TO DO> The answer must consist of every record below, reproduced exactly.

RECORDED INFORMATION>
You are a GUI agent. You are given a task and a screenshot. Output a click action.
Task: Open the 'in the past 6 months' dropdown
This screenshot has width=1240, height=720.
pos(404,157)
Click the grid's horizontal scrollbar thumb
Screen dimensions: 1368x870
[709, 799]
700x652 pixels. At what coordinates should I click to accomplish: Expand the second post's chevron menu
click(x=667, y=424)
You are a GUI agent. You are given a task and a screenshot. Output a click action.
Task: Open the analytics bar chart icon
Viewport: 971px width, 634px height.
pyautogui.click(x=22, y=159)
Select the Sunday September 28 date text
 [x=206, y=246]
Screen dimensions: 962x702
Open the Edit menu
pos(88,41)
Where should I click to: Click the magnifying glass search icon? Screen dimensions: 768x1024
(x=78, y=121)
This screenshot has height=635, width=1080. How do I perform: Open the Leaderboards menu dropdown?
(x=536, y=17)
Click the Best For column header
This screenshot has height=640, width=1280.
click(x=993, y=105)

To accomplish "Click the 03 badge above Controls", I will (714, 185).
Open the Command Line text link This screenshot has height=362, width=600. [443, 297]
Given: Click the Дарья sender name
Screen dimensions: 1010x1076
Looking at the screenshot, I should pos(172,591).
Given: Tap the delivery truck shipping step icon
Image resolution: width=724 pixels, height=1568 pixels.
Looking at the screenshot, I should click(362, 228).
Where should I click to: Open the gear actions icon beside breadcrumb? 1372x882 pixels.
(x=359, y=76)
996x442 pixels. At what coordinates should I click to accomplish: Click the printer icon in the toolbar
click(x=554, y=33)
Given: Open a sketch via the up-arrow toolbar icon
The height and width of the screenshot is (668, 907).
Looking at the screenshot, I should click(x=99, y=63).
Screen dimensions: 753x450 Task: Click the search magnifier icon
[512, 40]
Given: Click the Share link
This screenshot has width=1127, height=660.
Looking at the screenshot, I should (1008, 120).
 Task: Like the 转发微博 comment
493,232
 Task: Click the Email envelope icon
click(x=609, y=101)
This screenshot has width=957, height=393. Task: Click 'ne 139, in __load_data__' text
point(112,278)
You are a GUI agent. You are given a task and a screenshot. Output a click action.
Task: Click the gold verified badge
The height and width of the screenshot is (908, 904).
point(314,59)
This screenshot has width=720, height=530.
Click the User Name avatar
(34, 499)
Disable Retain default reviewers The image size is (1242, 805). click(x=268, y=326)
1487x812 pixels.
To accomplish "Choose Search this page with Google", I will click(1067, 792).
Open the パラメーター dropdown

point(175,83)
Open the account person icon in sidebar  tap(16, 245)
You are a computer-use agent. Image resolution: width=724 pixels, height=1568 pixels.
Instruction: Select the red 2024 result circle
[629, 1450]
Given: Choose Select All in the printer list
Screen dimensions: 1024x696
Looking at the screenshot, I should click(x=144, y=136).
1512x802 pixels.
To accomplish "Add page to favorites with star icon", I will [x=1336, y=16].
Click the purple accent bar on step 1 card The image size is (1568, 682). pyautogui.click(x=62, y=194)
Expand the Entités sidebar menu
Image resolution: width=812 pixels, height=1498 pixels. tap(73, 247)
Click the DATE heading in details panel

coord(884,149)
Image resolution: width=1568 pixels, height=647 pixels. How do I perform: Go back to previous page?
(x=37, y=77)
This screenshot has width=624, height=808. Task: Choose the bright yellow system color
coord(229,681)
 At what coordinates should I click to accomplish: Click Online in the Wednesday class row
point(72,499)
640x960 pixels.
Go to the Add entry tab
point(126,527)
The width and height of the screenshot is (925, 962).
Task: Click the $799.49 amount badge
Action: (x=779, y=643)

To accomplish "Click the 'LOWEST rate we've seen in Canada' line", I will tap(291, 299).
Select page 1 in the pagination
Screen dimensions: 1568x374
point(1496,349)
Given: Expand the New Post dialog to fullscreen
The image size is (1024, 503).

EXERCISE SOLUTION>
You are a GUI agent. You are given a task and a screenshot. Output a click action.
Task: Open the 'in the past 6 months' dropdown
This screenshot has width=1240, height=720.
pos(404,157)
Click the grid's horizontal scrollbar thumb
Screen dimensions: 1368x870
[709, 799]
700x652 pixels. At what coordinates should I click to accomplish: Expand the second post's chevron menu
click(x=667, y=424)
You are a GUI agent. You are given a task and a screenshot. Output a click action.
Task: Open the analytics bar chart icon
Viewport: 971px width, 634px height.
pyautogui.click(x=22, y=159)
Select the Sunday September 28 date text
 [x=206, y=246]
Screen dimensions: 962x702
Open the Edit menu
pos(88,41)
Where should I click to: Click the magnifying glass search icon? Screen dimensions: 768x1024
(x=78, y=121)
This screenshot has height=635, width=1080. How do I perform: Open the Leaderboards menu dropdown?
(x=536, y=17)
Click the Best For column header
This screenshot has height=640, width=1280.
click(x=993, y=105)

To accomplish "Click the 03 badge above Controls", I will (714, 185).
Open the Command Line text link This screenshot has height=362, width=600. [443, 297]
Given: Click the Дарья sender name
Screen dimensions: 1010x1076
Looking at the screenshot, I should pos(172,591).
Given: Tap the delivery truck shipping step icon
Image resolution: width=724 pixels, height=1568 pixels.
Looking at the screenshot, I should click(362, 228).
Where should I click to: Open the gear actions icon beside breadcrumb? 1372x882 pixels.
(x=359, y=76)
996x442 pixels. At what coordinates should I click to accomplish: Click the printer icon in the toolbar
click(x=554, y=33)
Given: Open a sketch via the up-arrow toolbar icon
The height and width of the screenshot is (668, 907).
Looking at the screenshot, I should click(x=99, y=63).
Screen dimensions: 753x450 Task: Click the search magnifier icon
[512, 40]
Given: Click the Share link
This screenshot has width=1127, height=660.
Looking at the screenshot, I should (1008, 120).
 Task: Like the 转发微博 comment
493,232
 Task: Click the Email envelope icon
click(x=609, y=101)
This screenshot has width=957, height=393. Task: Click 'ne 139, in __load_data__' text
point(112,278)
You are a GUI agent. You are given a task and a screenshot. Output a click action.
Task: Click the gold verified badge
The height and width of the screenshot is (908, 904).
point(314,59)
This screenshot has width=720, height=530.
Click the User Name avatar
(34, 499)
Disable Retain default reviewers The image size is (1242, 805). click(x=268, y=326)
1487x812 pixels.
To accomplish "Choose Search this page with Google", I will click(1067, 792).
Open the パラメーター dropdown

point(175,83)
Open the account person icon in sidebar  tap(16, 245)
You are a computer-use agent. Image resolution: width=724 pixels, height=1568 pixels.
Instruction: Select the red 2024 result circle
[629, 1450]
Given: Choose Select All in the printer list
Screen dimensions: 1024x696
Looking at the screenshot, I should click(x=144, y=136).
1512x802 pixels.
To accomplish "Add page to favorites with star icon", I will [x=1336, y=16].
Click the purple accent bar on step 1 card The image size is (1568, 682). pyautogui.click(x=62, y=194)
Expand the Entités sidebar menu
Image resolution: width=812 pixels, height=1498 pixels. tap(73, 247)
Click the DATE heading in details panel

coord(884,149)
Image resolution: width=1568 pixels, height=647 pixels. How do I perform: Go back to previous page?
(x=37, y=77)
This screenshot has width=624, height=808. Task: Choose the bright yellow system color
coord(229,681)
 At what coordinates should I click to accomplish: Click Online in the Wednesday class row
point(72,499)
640x960 pixels.
Go to the Add entry tab
point(126,527)
The width and height of the screenshot is (925, 962).
Task: Click the $799.49 amount badge
Action: (x=779, y=643)

To accomplish "Click the 'LOWEST rate we've seen in Canada' line", I will tap(291, 299).
Select page 1 in the pagination
Screen dimensions: 1568x374
point(1496,349)
Given: Expand the New Post dialog to fullscreen
The image size is (1024, 503).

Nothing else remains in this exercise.